And Anne, his wife, appealing to reason, had pointed out with growing impatience that he never played it, that he’d bought it for their never-conceived child, for the express purpose of her teaching this phantom progeny how to play, because she had studied it all her life, and she loved it and looked forward more than anything to twice-weekly sessions with Wendy, if it was a girl, or William, if it was a boy. She had oiled its strings, tuned it regularly, polished its fine wood grains and lacquered its ivory keys and fluttered around it during the move from Egret Road to Kroeber Lane like a paleontologist transporting a dinosaur egg.
It was absurd not to let her keep it, especially since she’d been so generous toward him with everything else—with the bread maker and the twelve-horsepower rototiller and the waist-high Klipsch speakers—although absurd was exactly what he felt their whole breakup was. Absurd because it was so rational and calculated. Their love? Plus one. His sterility? Minus two. And it was absurd because she insisted on living in a small town (“Any small town, I don’t care. Can’t you see how much choice that gives you? How many options?” she’d asked), and because he couldn’t do little things like stay with her while she finished her breakfast on Sunday mornings—no, he had to retreat to his work study once he was done eating to work on his models, and he wouldn’t acknowledge the symbolic importance of these abandonments—and because they had voted for different candidates in the last mayoral election (“The presidential election, sure, I grant you,” he’d said, shaking the garlic press at her, “that would be enough for you to get angry and say that we’re incompatible. But the Eureka mayor? Who cares?”). The pros and cons of their relationship were weighed, and a gross imbalance was found. Scales didn’t lie. “But scales aren’t the only thing to go by,” he’d said. “Do you really want—because we could adopt and split our time between big and little towns and move toward political consensus in the future—do you really want to let it go just like that?”

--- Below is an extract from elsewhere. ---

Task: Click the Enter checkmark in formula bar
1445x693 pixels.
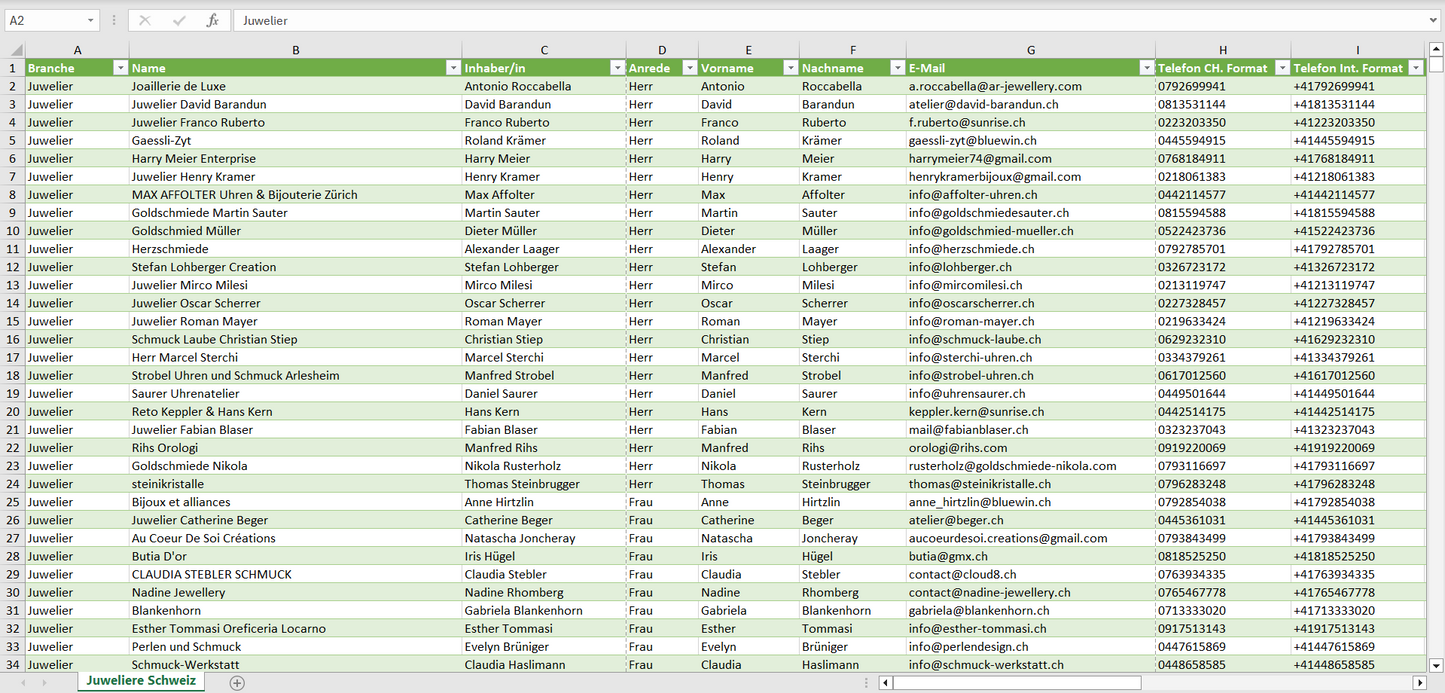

Though it wasn’t just like that. She pointed out that he’d conspicuously not mentioned the issue on which he was solely to blame and which most upset her, his inconsiderateness when she felt alone and needed his company, those times when he’d disappear and say he had to be by himself and that it was chemical and nothing to take personally. But how else could she take it than personally? She wasn’t a machine, no matter how radically our language had upgraded from brain hemispheres to hard drives. And maybe this proved in a way that her love for him was insufficient and had always been insufficient, but that the possibility of raising children in a semirural community overseen by a wise, mutually agreed upon mayor had once been enough to supplement her feelings and make the relationship worth working on. Now, clearly, the situation had been exposed for what it was. She had accepted a job in the town of Willits, two hours south of Eureka—he hadn’t even known she’d been looking—and packed up her things and moved out, leaving Steve with an untouched piano and the feeling that he would soon fade away. This was what he heard in the silence, the sound of his own diminuendo.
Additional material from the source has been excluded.